• Passage

During the Devonian period the Lower Peninsula was a lot like Florida so there are a lot of corals and related fossils that can be found in gravel pits and road cuts and stuff. It's a lot harder now to get permission to enter such places than when I was younger. And I hear the mine dumps of the Keweenaw are likewise off-limits. That's a shame because I have some beautiful specimens of "poor rock" that were taken out of the copper mines and discarded because their ore content was too low. Anyway, I found my first Petoskey stone (Devonian coral) on the gravel road where I live when I was in third grade and I still have it. Funny because I never found any near Petoskey, all of my Petoskey stones are from gravel pits and construction sites down in southwest Michigan. Although I did find some nice fossils up by Mackinac. One had what looked like a bird track. Unfortunately that one has been long lost. But I have some corals and crinoids and brachiopods and even a trilobite. It's a different species than what's commonly portrayed but undeniably a trilobite. And of course I have Lake Superior agates, amethyst and thompsonite.


All my rocks are those I have collected myself, I don't buy them. Each one has a particular meaning to me. Such as the garnet-embedded mica schist that I collected from the banks of the Chattahootchee River north of Atlanta at a roadside park on US 41. I still remember how the river banks shone silver in the sunlight from all that mica. Those are things no bought rock can provide.
 
All my rocks are those I have collected myself, I don't buy them. Each one has a particular meaning to me. Such as the garnet-embedded mica schist that I collected from the banks of the Chattahootchee River north of Atlanta at a roadside park on US 41. I still remember how the river banks shone silver in the sunlight from all that mica. Those are things no bought rock can provide.

I've found some local crystals here in FL. It's a highly rewarding feeling to be able to find these. In Florida, if you know where to look, you can obtain yellow calcite crystals from old solidified shells. You just have to find one and break it open to reveal it's treasure. Sometimes you find crystals and many times you don't. You never know which will contain them unless you find an obvious shell (those are the best) with a more yellow crystallized exterior, which is indicative that it contains calcite crystal.
 
I've found some local crystals here in FL. It's a highly rewarding feeling to be able to find these. In Florida, if you know where to look, you can obtain yellow calcite crystals from old solidified shells. You just have to find one and break it open to reveal it's treasure. Sometimes you find crystals and many times you don't. You never know which will contain them unless you find an obvious shell (those are the best) with a more yellow crystallized exterior, which is indicative that it contains calcite crystal.

That's really interesting. I've always loved finding geodes here in Kentucky. I've never heard of old (fossilized?) shells with crystals in them. That's really cool.
 
That's really interesting. I've always loved finding geodes here in Kentucky. I've never heard of old (fossilized?) shells with crystals in them. That's really cool.

Yeah, it's awesome. Discovered this by accident as a child way back. The discovery was made while I was randomly breaking rocks with a hammer. Finding that was really interesting. Yup, turns out to be yellow calcite crystals.
 
Hi there,
I'm new to this online group and I love rocks. I am a Geology student at the moment after many years of avoiding what I really like doing to get a "proper" job as my parents put it and am sad to say my knowledge on the subject was once quite good when I was young but feel as if I am starting from scratch again. I used to have a rock collection but my parents threw it out years ago.

• Requirement 1
Resize the entries between the line holding "Algemene voorwaarden (46, 2536)" and the line holding "制版设备2台 (121, 1163)", inclusive. Rewrite each line, including any request lines, and multiply every click coordinate in the answers by 1.05, rounding to whole numbers with halves rounded up.

• Data for this exercise
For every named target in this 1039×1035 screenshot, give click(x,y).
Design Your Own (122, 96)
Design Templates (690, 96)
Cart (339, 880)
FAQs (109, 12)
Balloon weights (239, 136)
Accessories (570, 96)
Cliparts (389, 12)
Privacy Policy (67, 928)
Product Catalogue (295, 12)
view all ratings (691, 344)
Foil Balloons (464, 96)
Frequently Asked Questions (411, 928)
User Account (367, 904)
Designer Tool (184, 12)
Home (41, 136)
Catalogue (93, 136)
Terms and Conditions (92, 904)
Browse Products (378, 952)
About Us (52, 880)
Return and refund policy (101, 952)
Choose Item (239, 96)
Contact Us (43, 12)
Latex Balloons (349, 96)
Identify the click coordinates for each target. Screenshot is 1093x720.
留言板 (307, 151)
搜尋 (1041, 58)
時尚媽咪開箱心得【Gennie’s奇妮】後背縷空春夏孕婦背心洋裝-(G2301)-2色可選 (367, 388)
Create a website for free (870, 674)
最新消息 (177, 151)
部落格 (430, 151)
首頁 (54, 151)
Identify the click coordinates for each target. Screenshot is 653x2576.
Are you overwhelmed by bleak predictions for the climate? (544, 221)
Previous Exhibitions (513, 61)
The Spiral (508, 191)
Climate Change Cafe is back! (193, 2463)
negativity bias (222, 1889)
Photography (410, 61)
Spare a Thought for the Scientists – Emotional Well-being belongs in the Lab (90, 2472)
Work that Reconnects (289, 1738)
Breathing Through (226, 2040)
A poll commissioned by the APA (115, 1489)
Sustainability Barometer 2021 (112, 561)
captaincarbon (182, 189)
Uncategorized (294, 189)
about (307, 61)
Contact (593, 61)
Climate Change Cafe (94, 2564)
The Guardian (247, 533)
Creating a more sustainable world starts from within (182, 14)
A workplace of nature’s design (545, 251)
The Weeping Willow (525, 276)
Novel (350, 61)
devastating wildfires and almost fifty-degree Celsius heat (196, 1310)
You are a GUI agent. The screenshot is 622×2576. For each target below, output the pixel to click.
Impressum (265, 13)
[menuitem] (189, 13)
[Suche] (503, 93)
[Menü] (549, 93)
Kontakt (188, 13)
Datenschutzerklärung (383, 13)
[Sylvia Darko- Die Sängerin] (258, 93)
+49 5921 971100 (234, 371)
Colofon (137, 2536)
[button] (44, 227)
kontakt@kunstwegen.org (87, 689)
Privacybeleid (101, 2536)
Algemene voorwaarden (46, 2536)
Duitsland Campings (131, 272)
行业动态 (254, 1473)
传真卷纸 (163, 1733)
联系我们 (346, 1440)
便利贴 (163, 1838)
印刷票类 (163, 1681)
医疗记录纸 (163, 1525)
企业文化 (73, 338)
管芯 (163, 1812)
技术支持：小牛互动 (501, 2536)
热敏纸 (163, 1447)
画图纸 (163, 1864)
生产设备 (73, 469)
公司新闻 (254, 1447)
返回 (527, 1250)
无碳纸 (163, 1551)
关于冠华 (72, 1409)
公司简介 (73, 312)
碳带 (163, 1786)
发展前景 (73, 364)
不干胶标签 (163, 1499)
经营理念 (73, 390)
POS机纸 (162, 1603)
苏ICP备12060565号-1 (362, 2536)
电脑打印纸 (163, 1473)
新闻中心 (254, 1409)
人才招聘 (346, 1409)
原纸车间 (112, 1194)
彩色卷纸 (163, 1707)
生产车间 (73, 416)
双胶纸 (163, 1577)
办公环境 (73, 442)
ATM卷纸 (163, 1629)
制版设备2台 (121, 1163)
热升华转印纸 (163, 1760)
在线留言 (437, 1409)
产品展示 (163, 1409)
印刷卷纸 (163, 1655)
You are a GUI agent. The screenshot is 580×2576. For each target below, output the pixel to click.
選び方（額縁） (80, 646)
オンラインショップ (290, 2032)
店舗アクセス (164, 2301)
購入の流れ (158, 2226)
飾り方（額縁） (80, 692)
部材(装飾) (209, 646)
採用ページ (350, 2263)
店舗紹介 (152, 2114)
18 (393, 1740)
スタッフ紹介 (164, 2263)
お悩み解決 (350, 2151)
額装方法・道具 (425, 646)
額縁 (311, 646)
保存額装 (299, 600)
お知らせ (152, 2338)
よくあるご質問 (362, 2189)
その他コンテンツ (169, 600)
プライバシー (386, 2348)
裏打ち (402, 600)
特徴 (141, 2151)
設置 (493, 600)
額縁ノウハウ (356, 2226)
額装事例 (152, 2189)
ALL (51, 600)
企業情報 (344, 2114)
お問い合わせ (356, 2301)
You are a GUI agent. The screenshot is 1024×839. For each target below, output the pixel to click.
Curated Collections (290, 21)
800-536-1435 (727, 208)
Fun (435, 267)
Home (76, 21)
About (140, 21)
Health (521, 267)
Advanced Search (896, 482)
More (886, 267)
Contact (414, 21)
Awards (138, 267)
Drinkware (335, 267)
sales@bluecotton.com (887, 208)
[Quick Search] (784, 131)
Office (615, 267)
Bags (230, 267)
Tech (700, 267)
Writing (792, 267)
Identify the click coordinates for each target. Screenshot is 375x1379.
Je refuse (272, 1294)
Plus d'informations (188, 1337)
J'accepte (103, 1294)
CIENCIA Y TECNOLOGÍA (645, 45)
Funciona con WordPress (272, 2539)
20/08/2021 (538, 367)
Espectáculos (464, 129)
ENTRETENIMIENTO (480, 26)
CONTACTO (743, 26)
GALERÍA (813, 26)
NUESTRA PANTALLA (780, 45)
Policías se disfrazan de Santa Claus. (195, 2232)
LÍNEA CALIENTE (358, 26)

• Requirement 2
Copy the passage on rock collecting word for word, between "Yeah, it's awesome." and "yellow calcite crystals.", inclusive.

• Worked solution 1
Algemene voorwaarden (48, 2663)
Duitsland Campings (138, 286)
行业动态 (267, 1547)
传真卷纸 (171, 1820)
联系我们 (363, 1512)
便利贴 (171, 1930)
印刷票类 (171, 1765)
医疗记录纸 (171, 1601)
企业文化 (77, 355)
管芯 (171, 1903)
技术支持：小牛互动 (526, 2663)
热敏纸 (171, 1519)
画图纸 (171, 1957)
生产设备 (77, 492)
公司新闻 (267, 1519)
返回 (553, 1313)
无碳纸 (171, 1629)
关于冠华 (76, 1479)
公司简介 (77, 328)
碳带 (171, 1875)
发展前景 (77, 382)
不干胶标签 (171, 1574)
经营理念 (77, 410)
POS机纸 (170, 1683)
苏ICP备12060565号-1 (380, 2663)
电脑打印纸 (171, 1547)
新闻中心 (267, 1479)
人才招聘 (363, 1479)
原纸车间 (118, 1254)
彩色卷纸 (171, 1792)
生产车间 (77, 437)
双胶纸 (171, 1656)
办公环境 (77, 464)
ATM卷纸 (171, 1710)
制版设备2台 (127, 1221)

• Worked solution 2
Yeah, it's awesome. Discovered this by accident as a child way back. The discovery was made while I was randomly breaking rocks with a hammer. Finding that was really interesting. Yup, turns out to be yellow calcite crystals.